▸ SUPPLIED PASSAGE:

|---|

#HIMSS15 – Will the physician voice of angst be heard?

When it comes to the frustrations associated with health IT and the use of electronic medical or health records, U.S. physicians should know your Canadian colleagues feel your pain.
A national survey of Canadian doctors conducted last year (known as, wait for it, The National Physician Survey) with responses from more than 10,000 physicians documented many of those concerns.
While use of EMRs has grown rapidly among the Canadian physician population in the last decade there are still significant areas of the country where access to an EMR system is not available. More significantly, the majority of physicians continue to use a combination of paper and electronic records and many joke that the fax machine continues to hold sway in this country.
Perhaps what is more concerning is the percentage of physicians (17%) who feel the use of an EMR has decreased rather than increased their productivity and the high percentage of doctors who are only using their EMR as an electronic record keeping device rather than for any of the multitude of other functionalities that are available. For example, electronic prescribing in Canada still remains a vision for the future rather than the cornerstone of effective EMR use.

|---|

▸ EXTRACTED ENTRIES:
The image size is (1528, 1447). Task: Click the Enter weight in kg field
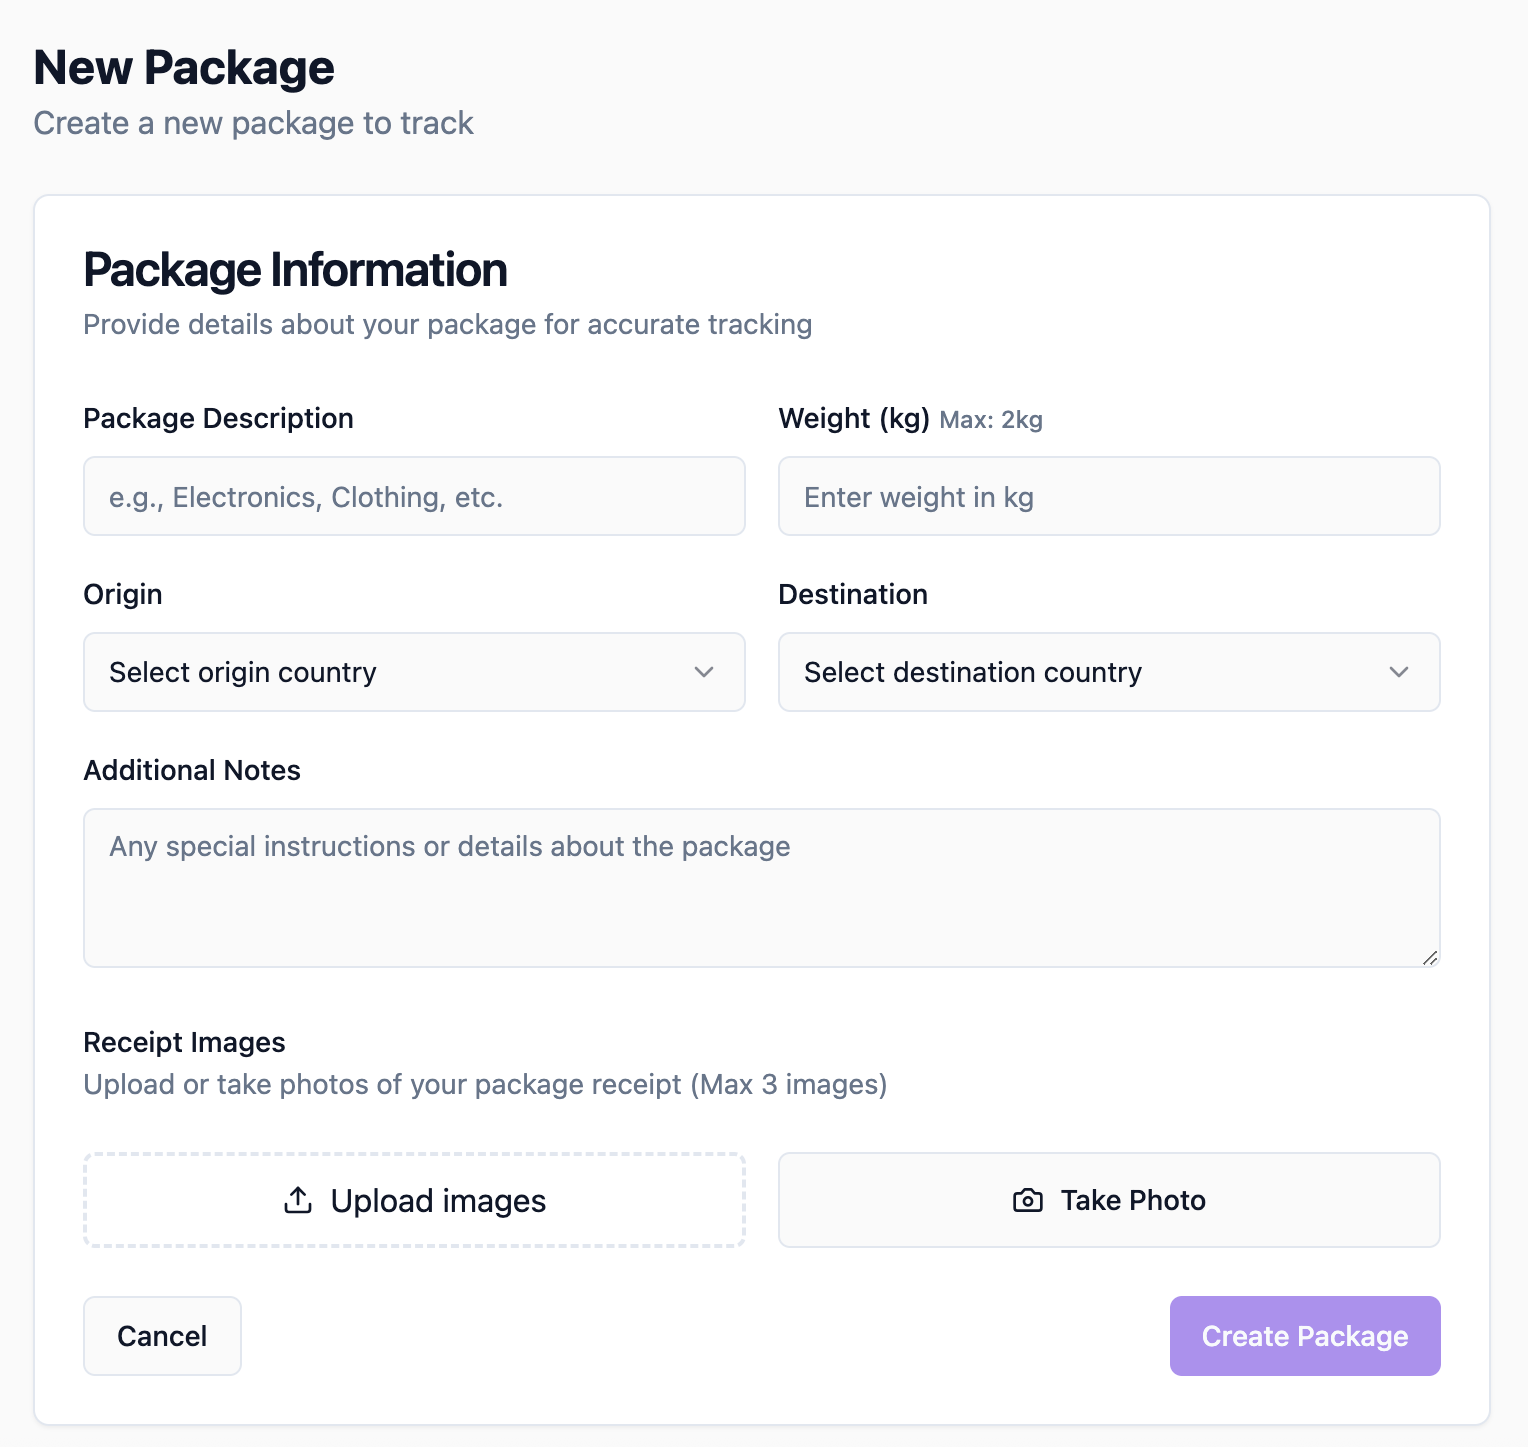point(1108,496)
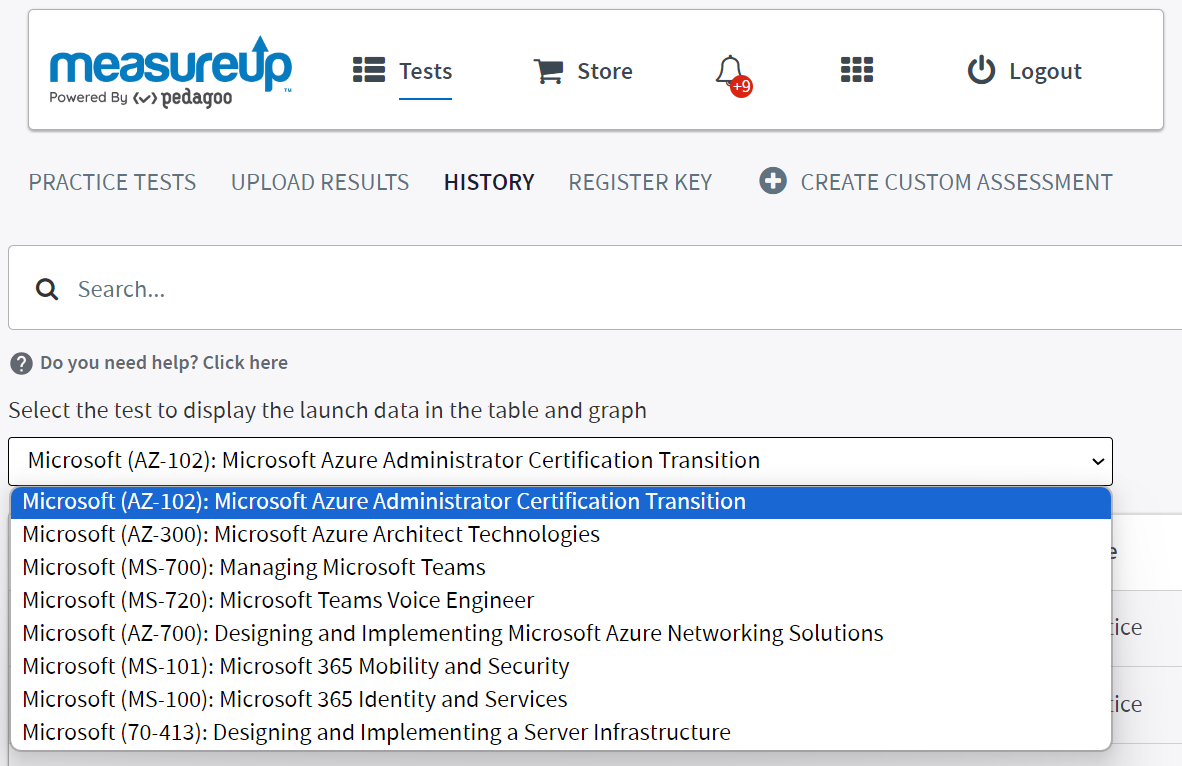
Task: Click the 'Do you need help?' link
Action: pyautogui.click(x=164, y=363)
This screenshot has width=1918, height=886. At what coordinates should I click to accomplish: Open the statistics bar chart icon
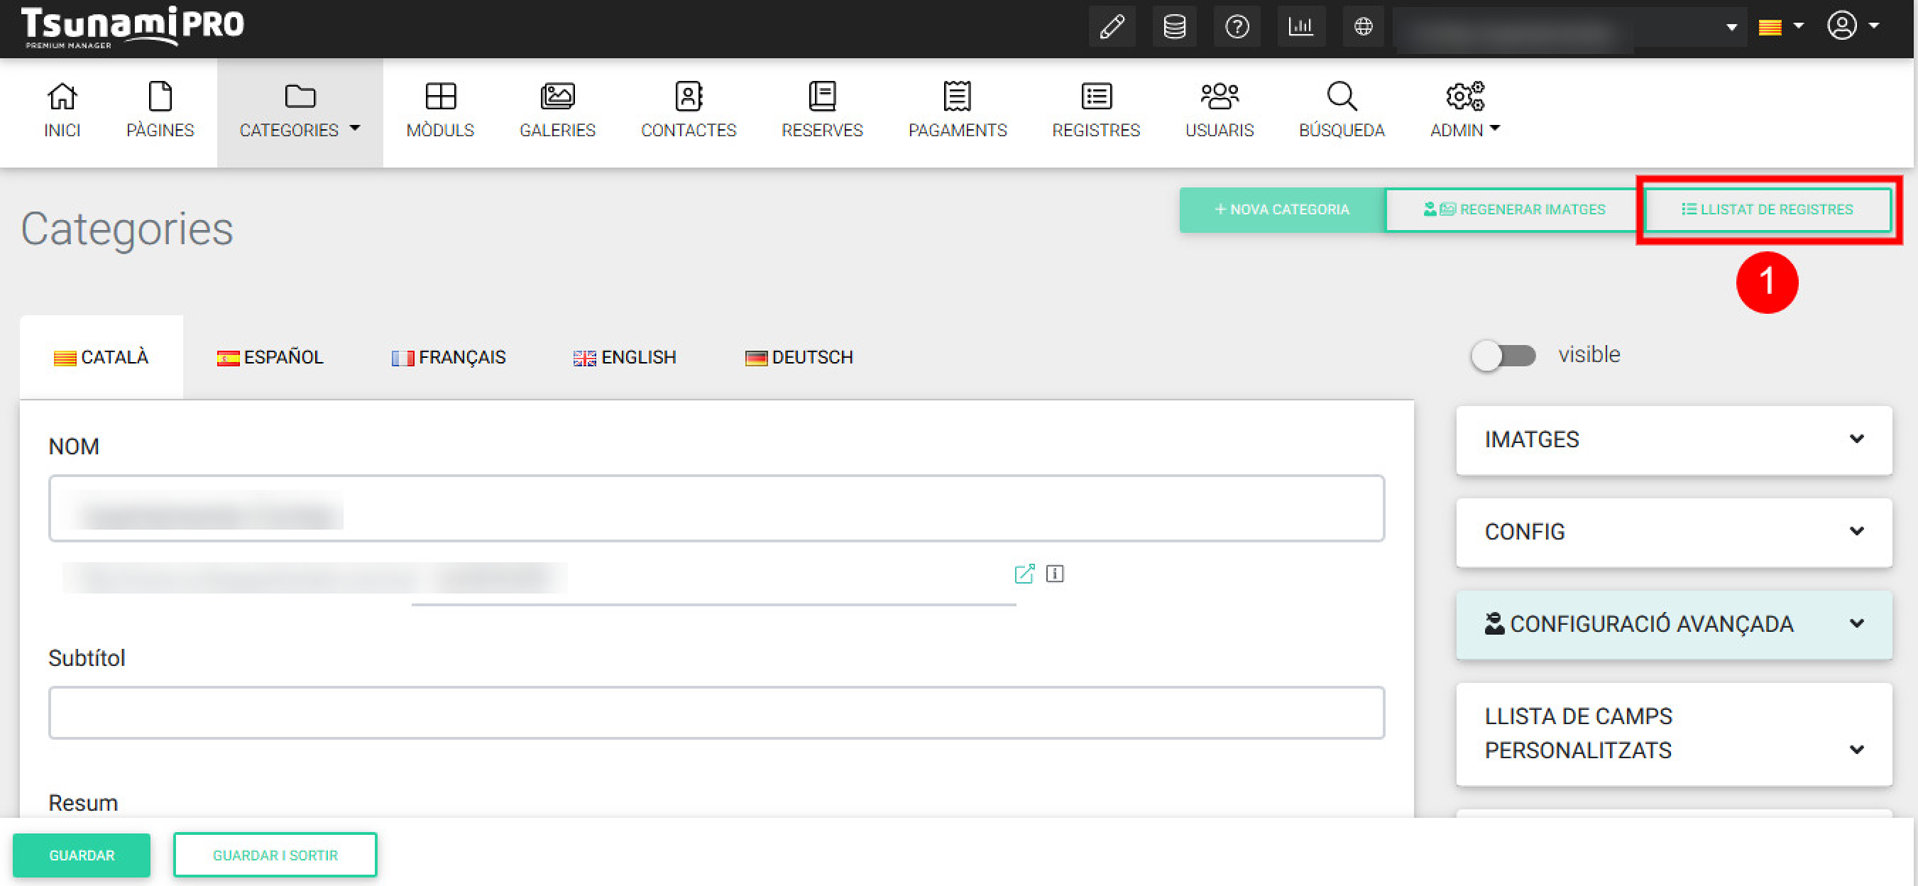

|---|

▸ DIRECTIONS: In one to three sentences, explain why the post on physician frustration with health IT tells U.S. physicians that their Canadian colleagues "feel your pain." The data is unrelated to the text.

▸ OUTPUT OF THE TASK: Canadian doctors share the same frustrations with health IT and electronic medical or health records. The National Physician Survey, conducted last year with responses from more than 10,000 Canadian physicians, documented many of those concerns.